Alibaba Cloud, the cloud computing arm of Chinese tech giant Alibaba Group, announced the opening of its third data center in Malaysia on Tuesday and disclosed plans to launch a second data center in the Philippines in October, according to a statement yesterday. The expansion ensures that Alibaba Cloud can meet the rising global demand for secure, resilient and scalable cloud services, the company said. It has also announced infrastructure investments in Thailand, Mexico and South Korea.
Alibaba Cloud said it is also launching a global competency centre in Singapore to help accelerate AI adoption across industries.

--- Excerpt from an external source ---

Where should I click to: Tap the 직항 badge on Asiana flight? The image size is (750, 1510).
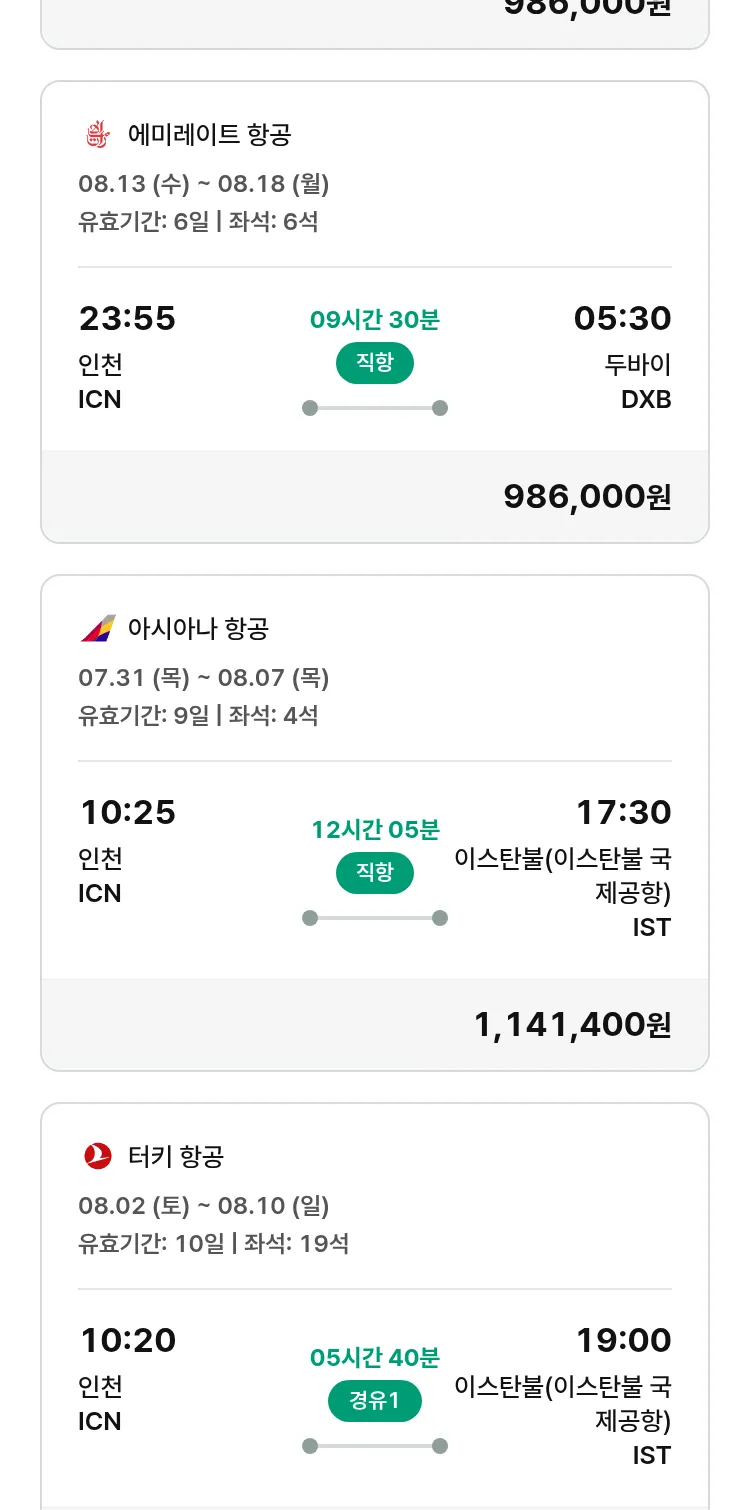point(375,873)
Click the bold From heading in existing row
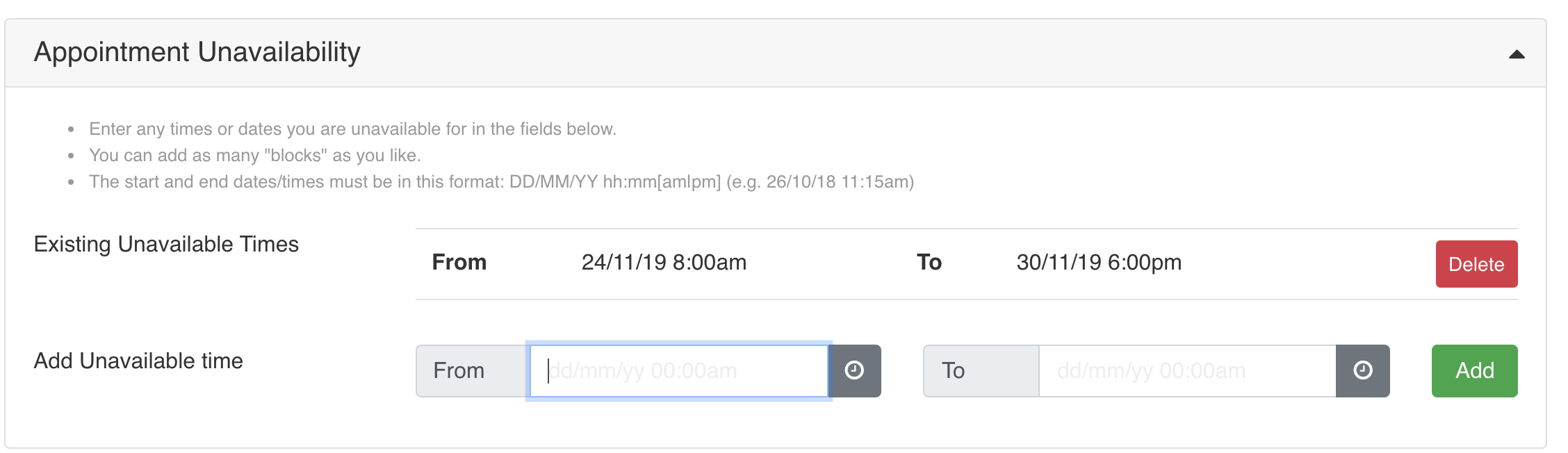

It said the centre would help more than 5,000 businesses and 100,000 developers access advanced AI models.
“Globalisation is Alibaba Cloud’s long-term strategy,” Alibaba chief executive officer Eddie Wu said in a recorded video message at a company event in Singapore on Wednesday, according to reports.
Alibaba will accelerate the buildout of its global cloud network in China, Japan, South Korea, Southeast Asia, the Middle East, Europe and Americas over the next three years, he was quoted to have said. The company is committed to spend more than US$ 53 billion to advance its cloud computing and AI infrastructure during the period. Alibaba has been investing in AI, building standalone offerings around its Qwen AI models, and growing its cloud services globally.